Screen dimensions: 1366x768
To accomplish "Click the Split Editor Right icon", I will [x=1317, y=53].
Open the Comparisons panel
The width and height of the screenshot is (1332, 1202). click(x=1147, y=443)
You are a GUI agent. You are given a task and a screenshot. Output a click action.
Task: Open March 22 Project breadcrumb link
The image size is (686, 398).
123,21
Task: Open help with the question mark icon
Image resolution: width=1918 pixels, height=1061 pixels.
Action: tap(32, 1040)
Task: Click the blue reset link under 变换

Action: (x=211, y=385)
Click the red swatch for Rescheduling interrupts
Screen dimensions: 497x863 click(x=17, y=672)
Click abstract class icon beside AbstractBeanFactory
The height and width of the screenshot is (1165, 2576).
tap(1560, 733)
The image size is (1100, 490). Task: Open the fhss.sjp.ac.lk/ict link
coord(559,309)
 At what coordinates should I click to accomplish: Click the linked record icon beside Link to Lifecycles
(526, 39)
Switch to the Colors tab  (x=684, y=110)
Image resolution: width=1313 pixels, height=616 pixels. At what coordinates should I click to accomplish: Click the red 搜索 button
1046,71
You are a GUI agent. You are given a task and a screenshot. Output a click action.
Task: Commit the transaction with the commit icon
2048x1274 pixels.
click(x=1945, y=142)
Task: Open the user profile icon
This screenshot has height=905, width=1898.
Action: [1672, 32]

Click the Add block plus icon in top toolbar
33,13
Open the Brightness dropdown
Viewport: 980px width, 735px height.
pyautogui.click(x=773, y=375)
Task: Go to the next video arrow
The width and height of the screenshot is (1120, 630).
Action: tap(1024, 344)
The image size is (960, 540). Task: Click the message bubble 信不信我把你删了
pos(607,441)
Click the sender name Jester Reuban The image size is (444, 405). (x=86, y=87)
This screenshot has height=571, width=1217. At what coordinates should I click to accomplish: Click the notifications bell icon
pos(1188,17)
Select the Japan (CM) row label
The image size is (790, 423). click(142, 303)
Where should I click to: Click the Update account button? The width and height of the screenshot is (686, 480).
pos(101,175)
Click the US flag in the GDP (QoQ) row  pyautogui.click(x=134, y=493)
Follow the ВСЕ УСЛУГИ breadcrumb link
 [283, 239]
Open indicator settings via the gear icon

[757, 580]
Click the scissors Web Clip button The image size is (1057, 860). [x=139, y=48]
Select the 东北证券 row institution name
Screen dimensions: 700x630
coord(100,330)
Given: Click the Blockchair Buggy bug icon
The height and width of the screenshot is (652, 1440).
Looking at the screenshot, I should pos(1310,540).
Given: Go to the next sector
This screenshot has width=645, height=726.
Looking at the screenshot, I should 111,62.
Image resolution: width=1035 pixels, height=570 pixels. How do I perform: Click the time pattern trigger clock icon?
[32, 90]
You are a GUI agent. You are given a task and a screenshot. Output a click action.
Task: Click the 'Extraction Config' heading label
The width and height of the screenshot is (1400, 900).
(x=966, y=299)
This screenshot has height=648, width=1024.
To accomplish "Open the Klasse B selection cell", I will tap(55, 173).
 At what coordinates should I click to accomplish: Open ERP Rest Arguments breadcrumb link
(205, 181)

--- --- ---

## [What to work on]
Reproduce the entries from the line containing "This screenshot has height=571, width=1217." through the line containing "Click the US", both included, replacing "Update account button" with "Save changes button" and changing nothing else.

## [Answer to this task]
This screenshot has height=571, width=1217. At what coordinates should I click to accomplish: Click the notifications bell icon
pos(1188,17)
Select the Japan (CM) row label
The image size is (790, 423). click(142, 303)
Where should I click to: Click the Save changes button? The width and height of the screenshot is (686, 480).
pos(101,175)
Click the US flag in the GDP (QoQ) row  pyautogui.click(x=134, y=493)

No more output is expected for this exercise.